_Selected extract_:

%%

The ‘GraTaTa Guy’ Was Arrested for Kidnapping His Teenage Girlfriend at Gunpoint

We don’t know what we expected from a man who became famous for pointing a gunhand in the mirror and making machine-gun noises with his mouth, but it probably should have included having a 17-year-old girlfriend and pointing an actual gun at her. In 2016, two years after he became famous on Vine, Brian Silva’s girlfriend told police she’d narrowly escaped his house, where he had been holding her against her will at gunpoint. After a three-hour standoff that Silva posted right through, inviting the cops to “suck (his) monster dick,” he was literally caught with his pants down and arrested on charges of abduction and firearm possession. He struck a deal to plead guilty only on the weapons charges, but there’s no bargaining that shot of his boxer briefs off the internet.

But those were only the beginnings of Silva’s post-fame legal troubles, which included a stalking conviction and a no-trespass order from a local mall after Silva threatened an employee who had his car towed. He was even briefly a suspect in the 2022 mass shooting at the University of Virginia after he threatened university employees on social media on the day of the shooting. It turned out to be a tragic coincidence, but police did catch him in possession of cocaine and — you guessed it — ammunition. Like a moth to the flame, so goes GraTaTa Guy to the gat.

The ‘Grinning Girl’ Died at 16

If you’ve seen the image of a dark-haired girl in a purple shirt looking off to the side and pulling her face and lips back in the universal expression of “gonna get me some of that,” you know why it’s the perfect symbol of hungry approval. It’s leering, but it’s a little girl, so it’s not creepy. It’s actually taken from an episode of Toddlers & Tiaras, which featured Kailia Posey on and off between 2010 and 2016.

%%

_Supplied records_:
%%

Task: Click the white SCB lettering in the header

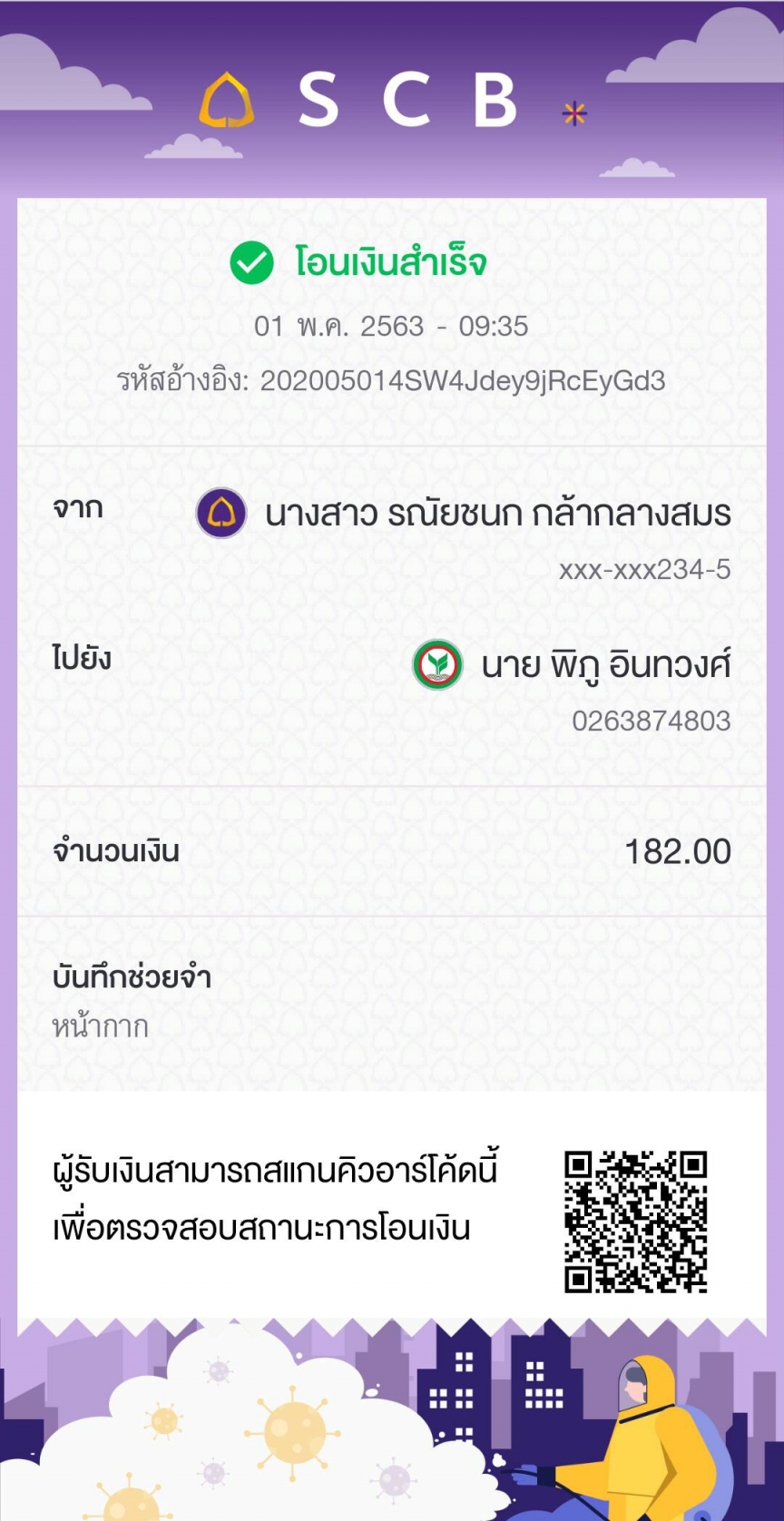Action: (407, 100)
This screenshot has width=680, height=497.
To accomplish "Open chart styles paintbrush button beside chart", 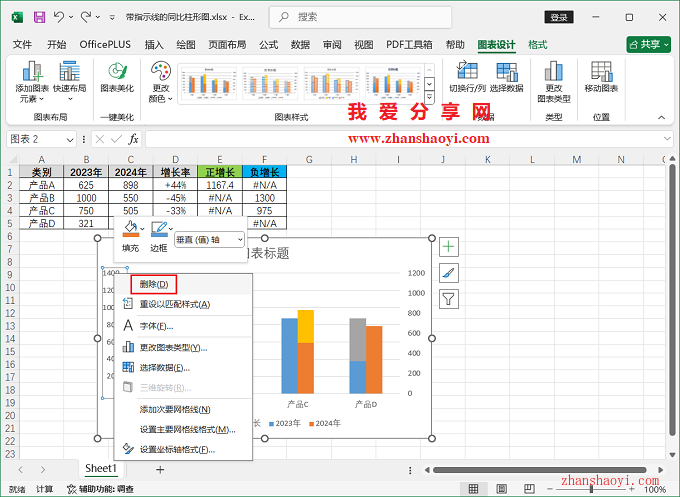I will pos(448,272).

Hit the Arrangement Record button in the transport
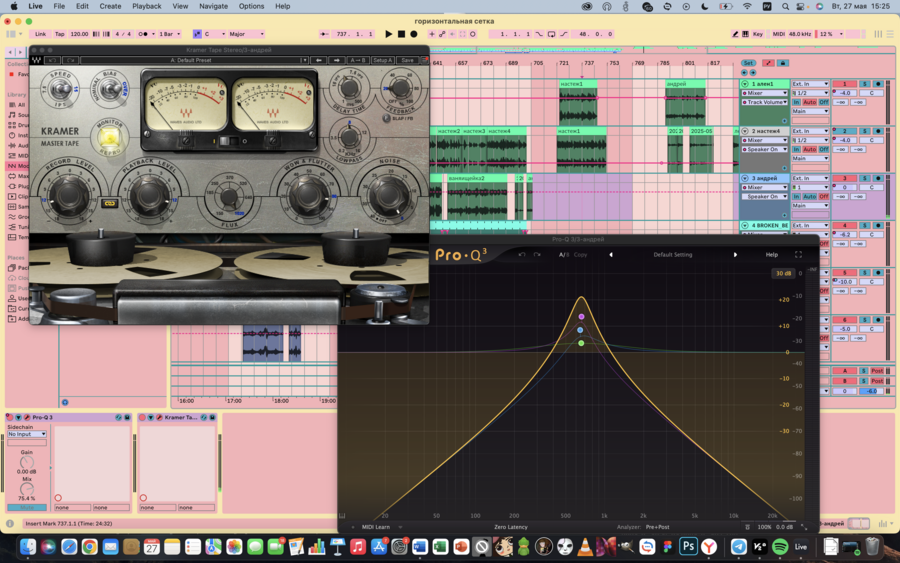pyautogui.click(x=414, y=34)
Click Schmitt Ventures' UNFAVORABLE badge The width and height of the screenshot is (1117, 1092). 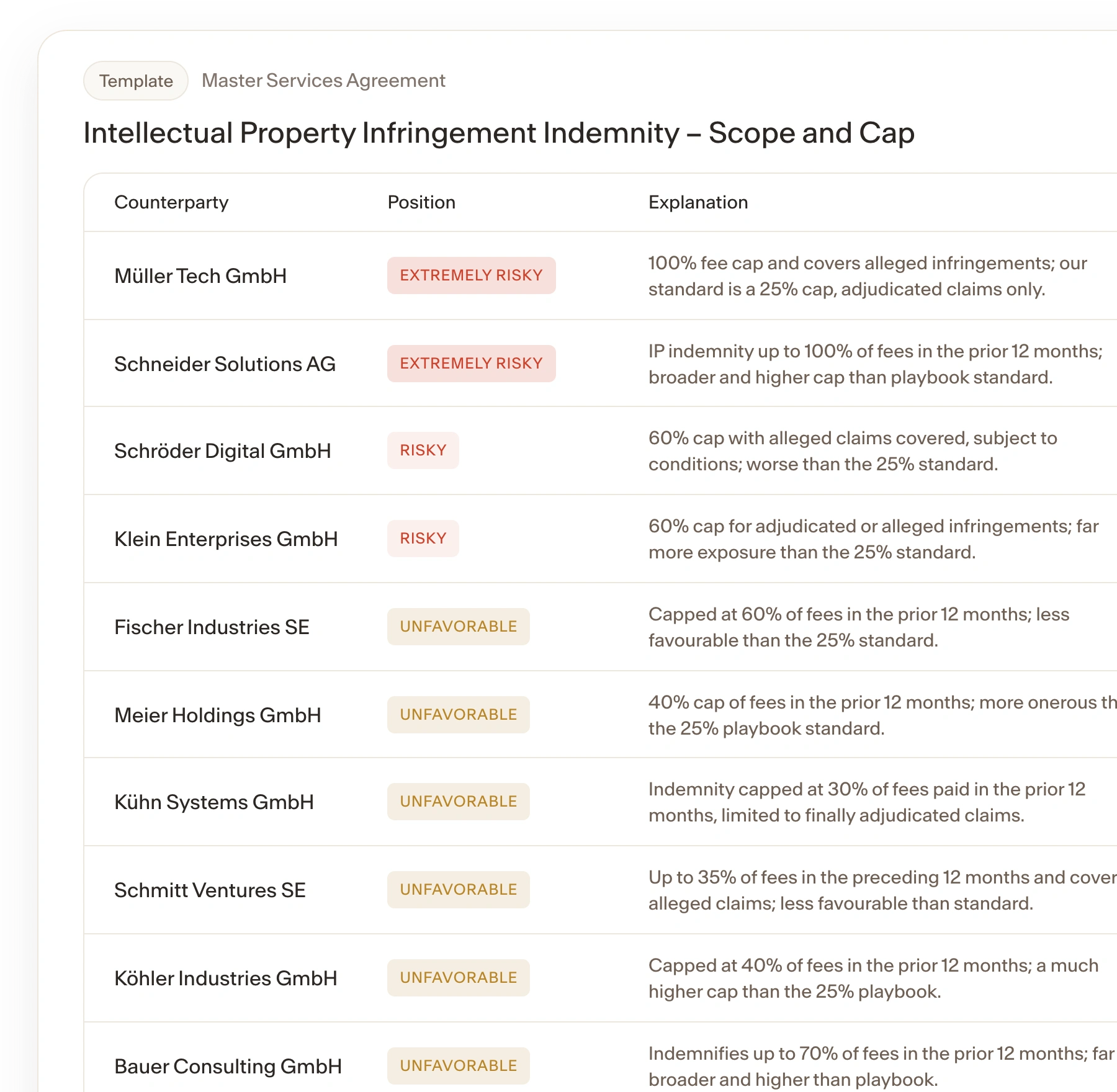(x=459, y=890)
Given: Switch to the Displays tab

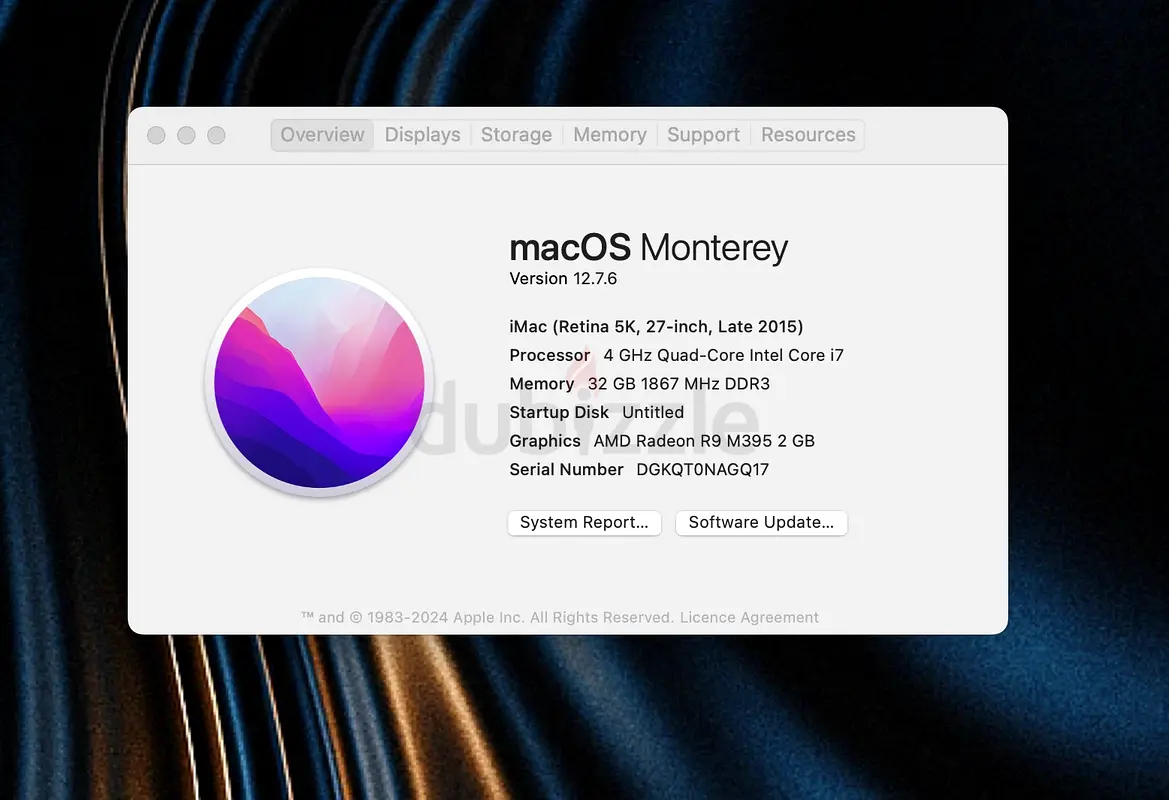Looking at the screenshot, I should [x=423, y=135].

%%
%%

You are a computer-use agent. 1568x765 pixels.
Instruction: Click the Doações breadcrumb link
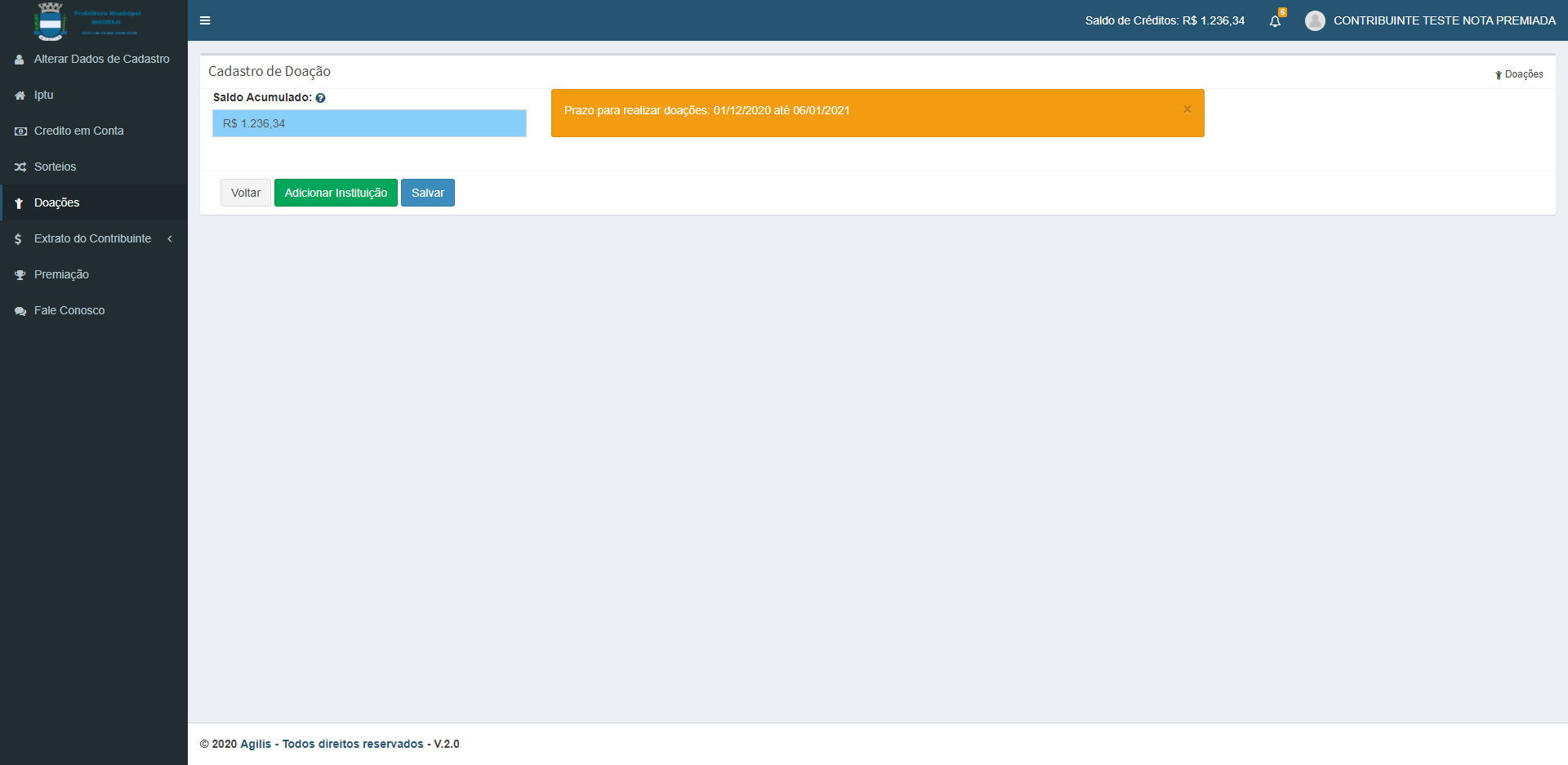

%%
%%

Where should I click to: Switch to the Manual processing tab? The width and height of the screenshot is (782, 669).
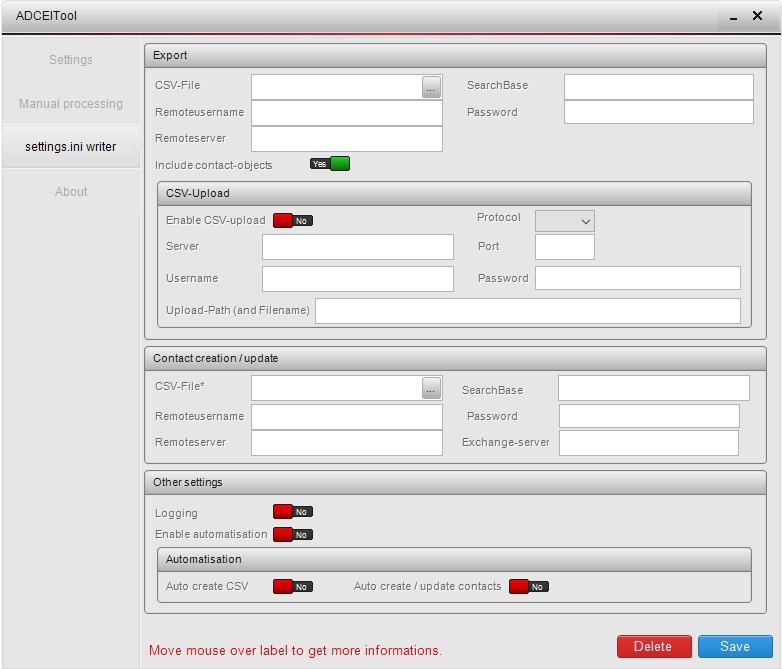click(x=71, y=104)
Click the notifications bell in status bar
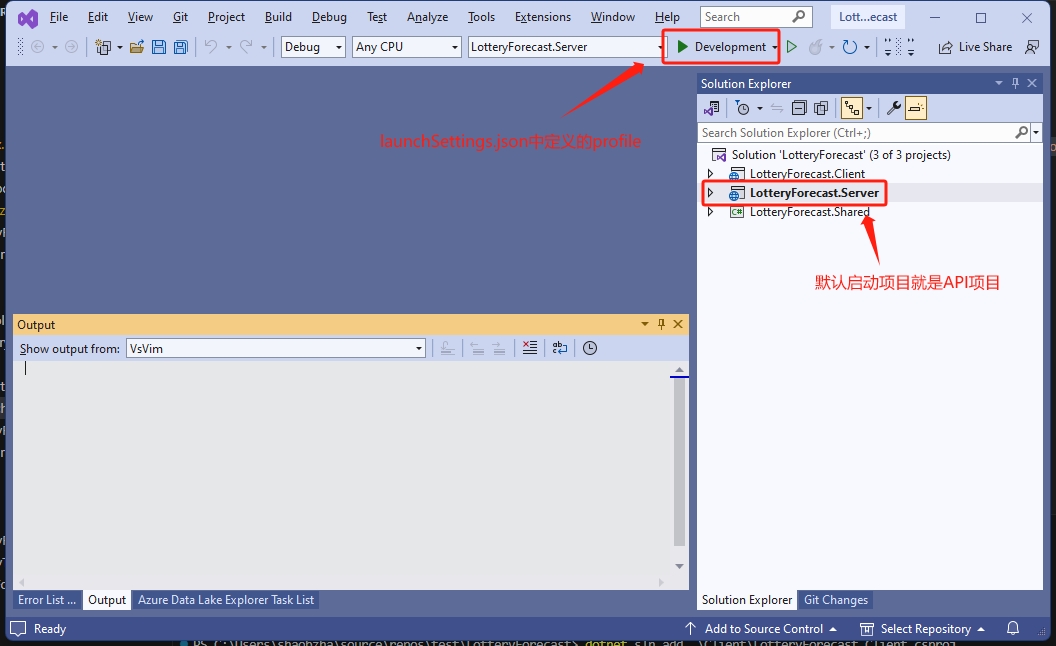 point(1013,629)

%%

_Requirement_:
For each statement below, say yes or no to whether it agrees with the text on the GraTaTa Guy and the Grinning Girl, and quote the words of the text that decide it.
1. Silva pleaded guilty to the abduction charge.
2. A local mall issued Silva a no-trespass order.
3. Kailia Posey appeared on Toddlers & Tiaras on and off between 2010 and 2016.

_Reply_:
1. No: "He struck a deal to plead guilty only on the weapons charges".
2. Yes: "a no-trespass order from a local mall".
3. Yes: "which featured Kailia Posey on and off between 2010 and 2016".